むしろ、バズワードとなったAIが都市伝説やSFのように語られ、人間の仕事を奪うのか?という議論があがったり、データ活用・セキュリティ問題を発端にAIと人権を対峙させた話題が世間を賑わせたりと、本来AIが与えてくれる恩恵、そして研究者たちが目指すものとはかけ離れた議論が目立つようになりました。(そもそもセキュリティ問題の原因に至っては、AI以前のデータガバナンスの問題であったりするのですが…)

そこで今回の記事では、世界をより良くするために進んでいるAI研究、活用法に注目してAIの意義を再考していきます。

2030年までの世界が目指すもの 「より良い社会」の定義とは?

研究者は日夜、AIをはじめとしたテクノロジーの活用と効果を裏付ける基礎研究に力を注いでいます。以前、ある若手人工知能研究者と話をしたときに「機械学習研究をより良い社会の実現のために役立てたい」とまっすぐな目で話されていたのが今でも印象に残っています。

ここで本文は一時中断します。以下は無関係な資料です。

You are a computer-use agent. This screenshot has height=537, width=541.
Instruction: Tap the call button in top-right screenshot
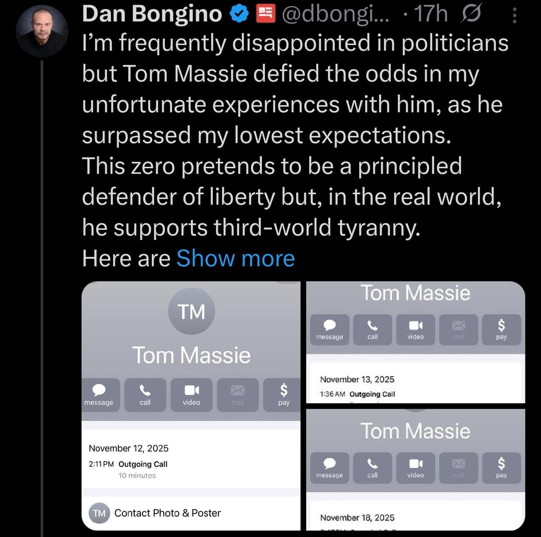[x=373, y=329]
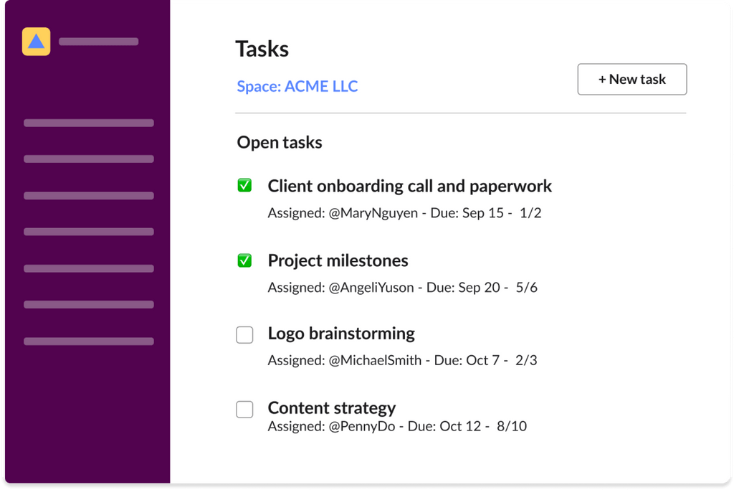Select the last sidebar menu item
734x490 pixels.
pyautogui.click(x=89, y=341)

世間で騒がれているSF的議論は派生的にメディアが語るものであって、研究者はAI技術が社会に貢献すべくひたすら考えながら日々その力を開発に注いでいるのです。

高齢化、労働力減少、食糧問題、教育問題…日本が抱える問題だけでも数えきれないなか、いざ世界に目を向けるとどれほどの社会問題があるだろうと頭を抱えてしまいますよね。「より良い社会」のために使われるAIを考えるとき、まずは世界が抱える問題について理解しなければいけません。

2015年に国連開発計画 (UNDP) で定められた2030年までの世界で目指す17つの「持続可能な開発目標」(以下、SDGs) は、今後のテクノロジーの活用領域を考える一つの指針になります。

早速、その17個の開発目標を見てみましょう。

国連広報センターの画像

by国連広報センター

SDGsの理念は「誰ひとり取り残さない(No one will be left behind)」だと言われています。この理念が示すように、SDGsは世界すべての人に共通する「普遍性」を示しています。

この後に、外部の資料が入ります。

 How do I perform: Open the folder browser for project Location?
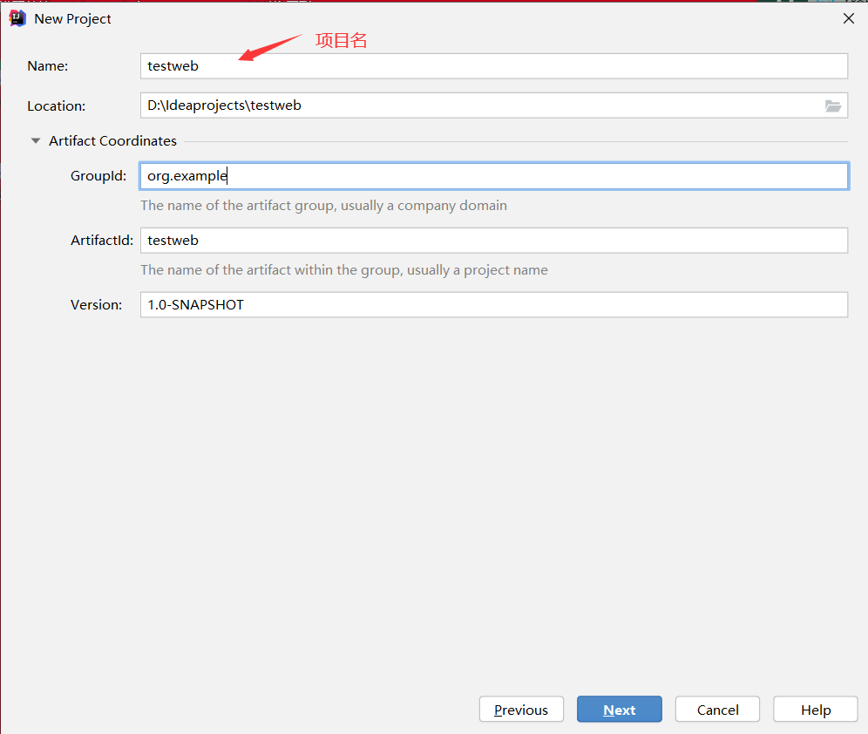pyautogui.click(x=833, y=105)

そしてもう一つ、大きな特徴は17個それぞれの目標が「不可分」であることです。例えば、人と国の不平等をなくすためには、質の高い教育の提供、すべての人に健康と福祉を手に入れること、そしてジェンダーの平等も欠かすことはできません。それぞれの目標の達成が他の分野の開発にもつながるのです。

SDGsは環境問題の文脈で引用されることが多いですが、テクノロジー活用にも当てはめることができます。具体的には電子情報技術産業協会(JEITA)の「SDGs・Society 5.0実現のための人工知能の社会実装に向けて」の提言によると、AIは社会問題の解決に貢献する手段であり、AIを人々の生活を豊かにするために使うべきと明言しています。さらにそれに伴って今後一層、AIに関する理解醸成や社会受容性向上が必要になるという見方を示しています。

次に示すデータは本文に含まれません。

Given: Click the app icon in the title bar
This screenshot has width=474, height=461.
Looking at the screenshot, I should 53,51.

研究者たちはまさにUNDPが目指す「より良い社会」の実現に向けて、高い視点、そして分野横断的な視点からAI研究を進めています。そして、私たちにはその適切な理解が求められているのです。

すべての人に届く価値をAIで 世界の最新研究事例から

AI研究者の中には自身の経験にもとづく強い思いから、よりよい社会の実現のための調査を進めている人が多くいます。ワシントン大学Tasker Centerのダイレクターを務めるAnat Caspi氏はAIサイエンスの修士号、生物工学博士号を持つ研究者です。

Anat Caspi氏の画像

Anat Caspi氏 by The Seattle Times

彼女は、AIによる機械学習を障がい者のアクセサビリティ向上のために活用するために研究を続けています。代表的な研究例として、AccessMapというオープンプラットフォームのマッピング技術を用いて、車イスを使う人や高齢者が移動しやすいようなデータを集め、AIによる分析を重ねています。この結果、DNAへの影響とアクセサビリティという観点から機械学習を活用し、OpenSidewalksというプロジェクトの立ち上げに成功しました。

同じく生物工学の研究者であった夫の突然死、娘の発語障害と車イスでの生活といった状況も彼女を研究に駆り立てる大きな理由だといいます。「公平、平等」という信念が彼女を支えているのです。

日本アイ・ビー・エム(以下、IBM)の最高技術職、フェローである浅川智恵子氏は2019年、全米発明家殿堂(National Inventors Hall of Fame:NIHF)に選ばれました。自身が持つ視覚障がいという経験からIBM東京基礎研究所で視覚障害者支援のプロジェクトやアクセシビリティ実現のための研究を実施しています。視覚障がい者向けにインターネット利用を支援するためのウェブページ読み上げ技術「Home Page Reader(HPR)」が評価されての受賞となりました。ウェブページ上の複雑な構造の情報も音声化することによりアクセサビリティを向上させ、同技術で米国の特許も取得しています

2019年7月インド・マイクロソフト社はAI技術を障がいをもつ人のために活用していくと発表しています。同社が開発した「Seeing A」というアプリケーションは目が見えない人に、色や形、人の様子などを伝えるために活用できるとのこと。インド・マイクロソフト社CEOのMasheshwari氏はマルチセンシング、マルチデバイスそしてAI活用によってすべての人に拓かれた未来の可能性を示唆しました。

また、2019年8月に公開されたBBCニュースによるとGoogleがAIの画像認識技術を用いて手話を解析し「音声化」できるようになったとのこと。GoogleリサーチのエンジニアであるValentin Bazarevsky氏とFan Zhang氏は「手話によるコミュニケーションへの理解の向上により、人々の孤独感を減らすこと」を信念に掲げています。そして今後は音声から手話の画像を生成したり、顔の表情からコミュニケーションを補完するなどの発展を目指していると言います。

 

今回ご紹介したように、最先端のAI開発においては新しいテクノロジーを敵視するのではなく、いかに「より良い社会」を作れるかという観点からその活用をまっすぐに追い求めているのです。

近年、IoTセンサーや画像・音声認識技術、あるいはテキスト分析といったソフトウェアの発達、さらにはSRAMに代表される高性能メモリ、電子部品の高機能小型化などのハードウェアの開発によって、AIが貢献できる分野がますます広がっています。日本ではまだ事例が少ないですが、海外ではこのコンセプトを理解した政府と民間企業、研究施設が一体となって官民研究開発を進めている例も数多くみられます。

このような研究の成果で、これまで数値化しにくかった「動き」「考え方」「感覚」といったものがデータ化できる時代になった現在、テクノロジーが身近になる分、それを活用する人間のリテラシーが求められるようになるでしょう。素晴らしい技術はそれ自体では、より良い社会の実現に役立つとは言えません。その活用を研究する人間の強い思い、そして恩恵を受ける私たち人間の理解があってこそ、真の価値を発揮すると言えるでしょう。

恩恵を受ける私たちも、研究者たちが熱心に追い求めるAIの意義を見失うことなく社会のため未来のためにAIを理解し、上手くそのテクノロジーを活用していきたいものです。